All that's left is to extract the right layer.
In our case, the ID is:
d10815363623202ac07b49763f180d45a6941ef6a0ea905a92a7ddfa6bb45422
$ cd d10815363623202ac07b49763f180d45a6941ef6a0ea905a92a7ddfa6bb45422/
$ ls
json layer.tar VERSION
$ tar -xvf layer.tar
AAA
$ cat AAA
secret_content
Nous avons pu retrouver le contenu du fichier AAA.
Reduce numbers of RUN instructions
Let's test our image with a single instruction combining the two instructions.
dive 1run
We can see on the left 2 layers:
1 for the base image
1 for our RUN instruction (create + delete)

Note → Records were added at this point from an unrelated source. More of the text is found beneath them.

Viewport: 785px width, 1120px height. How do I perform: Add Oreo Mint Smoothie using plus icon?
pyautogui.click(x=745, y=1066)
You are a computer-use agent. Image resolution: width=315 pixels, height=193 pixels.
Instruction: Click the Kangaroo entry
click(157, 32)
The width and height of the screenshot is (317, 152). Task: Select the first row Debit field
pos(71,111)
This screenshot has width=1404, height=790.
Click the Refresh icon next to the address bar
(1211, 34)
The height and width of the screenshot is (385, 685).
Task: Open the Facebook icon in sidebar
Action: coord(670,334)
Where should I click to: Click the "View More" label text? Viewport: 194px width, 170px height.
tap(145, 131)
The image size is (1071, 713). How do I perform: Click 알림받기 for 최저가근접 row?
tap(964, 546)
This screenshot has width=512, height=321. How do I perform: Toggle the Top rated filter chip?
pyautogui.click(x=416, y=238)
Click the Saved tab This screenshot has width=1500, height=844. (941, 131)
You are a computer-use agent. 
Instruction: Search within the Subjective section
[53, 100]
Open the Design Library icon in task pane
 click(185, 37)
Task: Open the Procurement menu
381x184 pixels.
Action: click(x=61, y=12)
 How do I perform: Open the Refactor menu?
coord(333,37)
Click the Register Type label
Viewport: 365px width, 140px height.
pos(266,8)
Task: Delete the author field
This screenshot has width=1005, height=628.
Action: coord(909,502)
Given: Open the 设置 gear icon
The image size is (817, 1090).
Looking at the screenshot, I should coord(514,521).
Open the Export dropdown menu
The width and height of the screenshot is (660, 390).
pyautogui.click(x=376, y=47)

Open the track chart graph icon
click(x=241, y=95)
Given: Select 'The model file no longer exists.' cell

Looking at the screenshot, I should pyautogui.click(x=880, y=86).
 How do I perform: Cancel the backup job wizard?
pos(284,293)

Let's follow the same process with the ID corresponding to the ID of the layer of our RUN instruction cf388386fad4ed6625a7eb438b9bdd915ab52e7be0d0a76a97f1cb4aa0ec40a5
:
docker save 1run -o test.tar
tar -xvf test.tar
cd cf388386fad4ed6625a7eb438b9bdd915ab52e7be0d0a76a97f1cb4aa0ec40a5
$ cd cf388386fad4ed6625a7eb438b9bdd915ab52e7be0d0a76a97f1cb4aa0ec40a5
$ ls
json layer.tar VERSION
$ tar -xvf layer.tar
$ ls
json layer.tar VERSION
It is not possible to find this file in this image.
Advice
Minimizing the number of RUN instructions in a Dockerfile is crucial for reducing the size of the final image, improving build and deployment performance, and enhancing security by avoiding the creation of unnecessary layers that might contain sensitive or redundant data. A best practice is to combine related commands into a single RUN instruction, thus reducing the number of layers and optimizing the image's efficiency.